Typically, these tribal languages have not developed their own written forms. However, there has been a gradual shift with many now employing the Roman alphabet for transcription. In rarer instances, some languages have adopted writing systems that are influenced by those used in adjacent non-tribal areas.

Ethnic groups

India is a country marked by a profound multiethnic composition, hosting an array of ethnic and tribal communities. This intricate diversity is the result of extensive migratory patterns and intermarriage over millennia. The ancient Indus Valley Civilization, which flourished along the Indus River from approximately 2500 to 1700 BCE, is believed to have been predominantly Dravidian-speaking. Following this period, Indo-Aryan groups, sharing linguistic ties with Iranian and European populations, began to settle in northwestern and subsequently north-central India from around 2000 to 1500 BCE. Their expansion continued both southwestward and eastward, integrating with indigenous populations despite the establishment of caste systems.

Throughout history, India’s ethnic landscape has been further enriched by a succession of invasions, including those by Persians, Scythians, Arabs, Mongols, Turks, and Afghans.
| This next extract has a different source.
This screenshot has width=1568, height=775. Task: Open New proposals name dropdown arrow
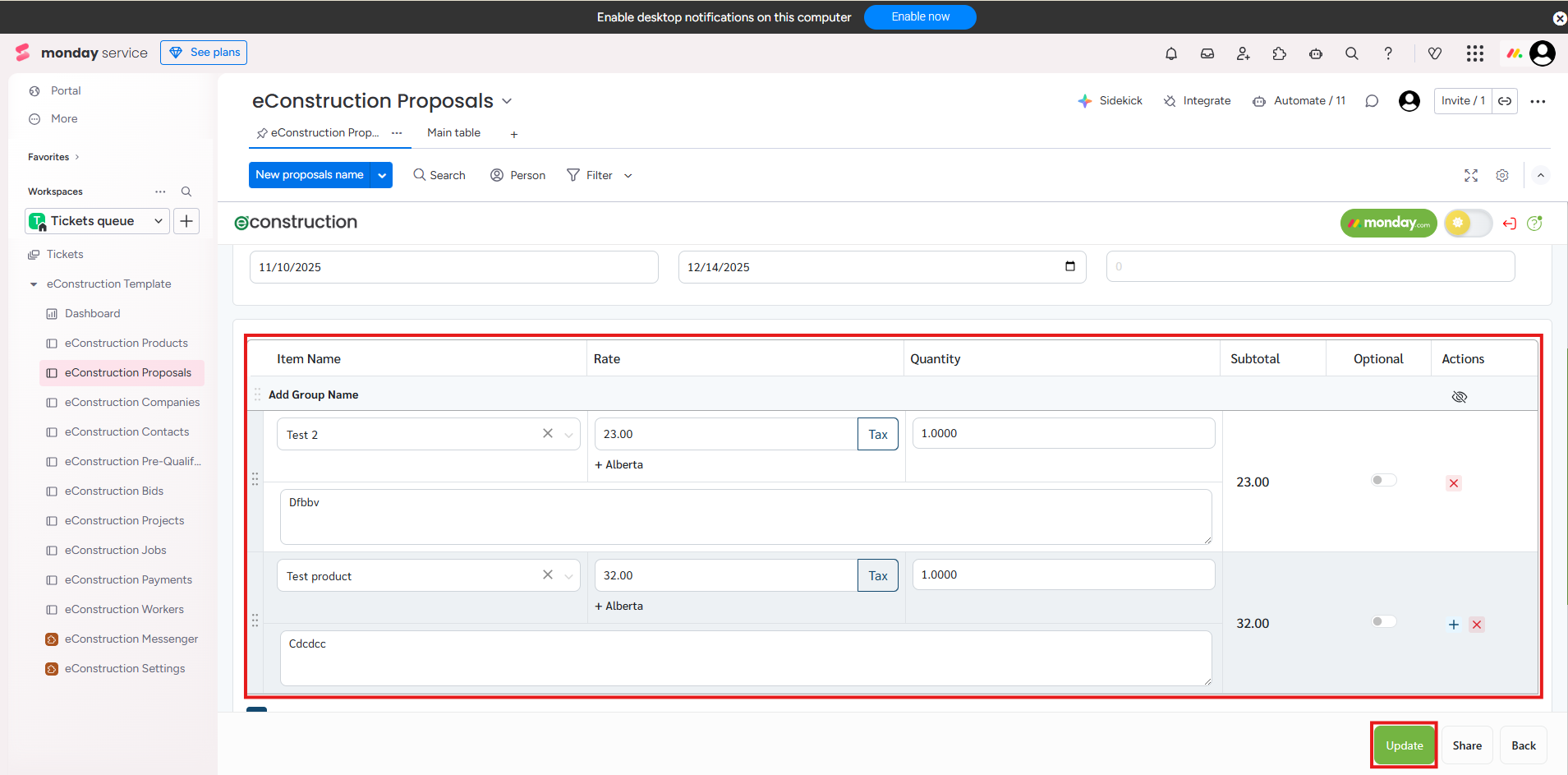(x=382, y=175)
The European incursion, while significantly influencing Indian culture, had a minimal effect on the ethnic composition of the country.
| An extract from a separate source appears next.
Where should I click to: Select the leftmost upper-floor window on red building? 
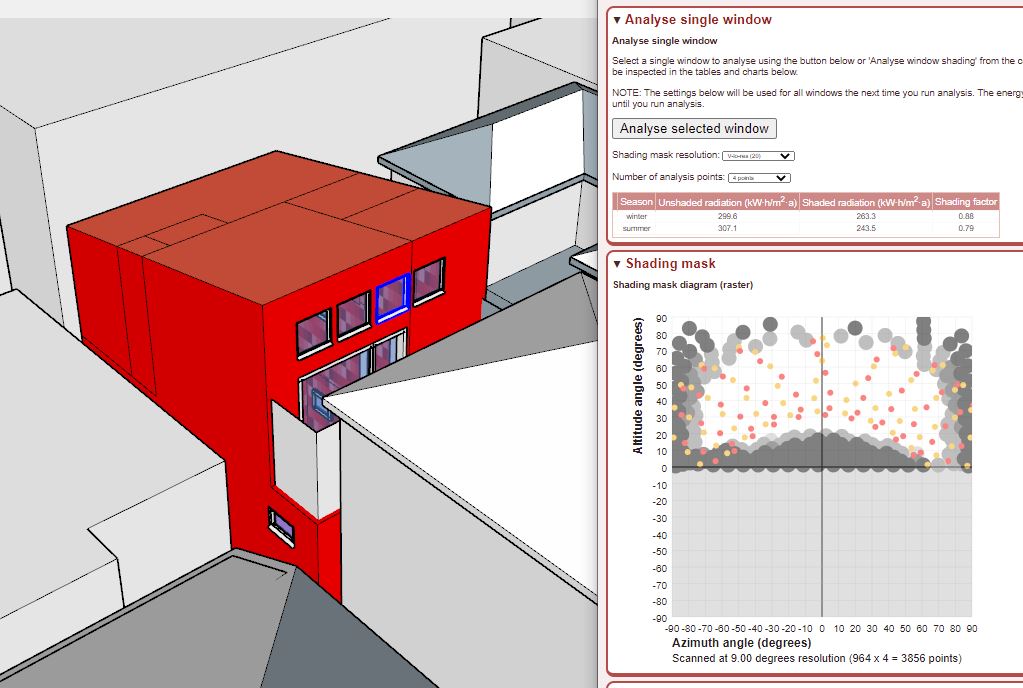pos(312,330)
The ethnic connections in north-central and northwestern India predominantly align with European and Indo-European groups from southern Europe, the Caucasus, and parts of Southwest and Central Asia. In contrast, the demographic in northeastern India, West Bengal to a lesser extent, and the upper western Himalayas, including Ladakh, shows a closer resemblance to northern and eastern populations, such as Tibetans and Burmans. The indigenous communities of the Chota Nagpur Plateau in northeastern peninsular India share affinities with groups like the Mon of mainland Southeast Asia.

There are also smaller southern populations with potential ancestral links to East African origins, some of whom historically settled along India’s western coast, or to a group commonly referred to as Negrito. This latter group is now represented by small, scattered communities in regions such as the Andaman Islands, the Philippines, New Guinea, among others.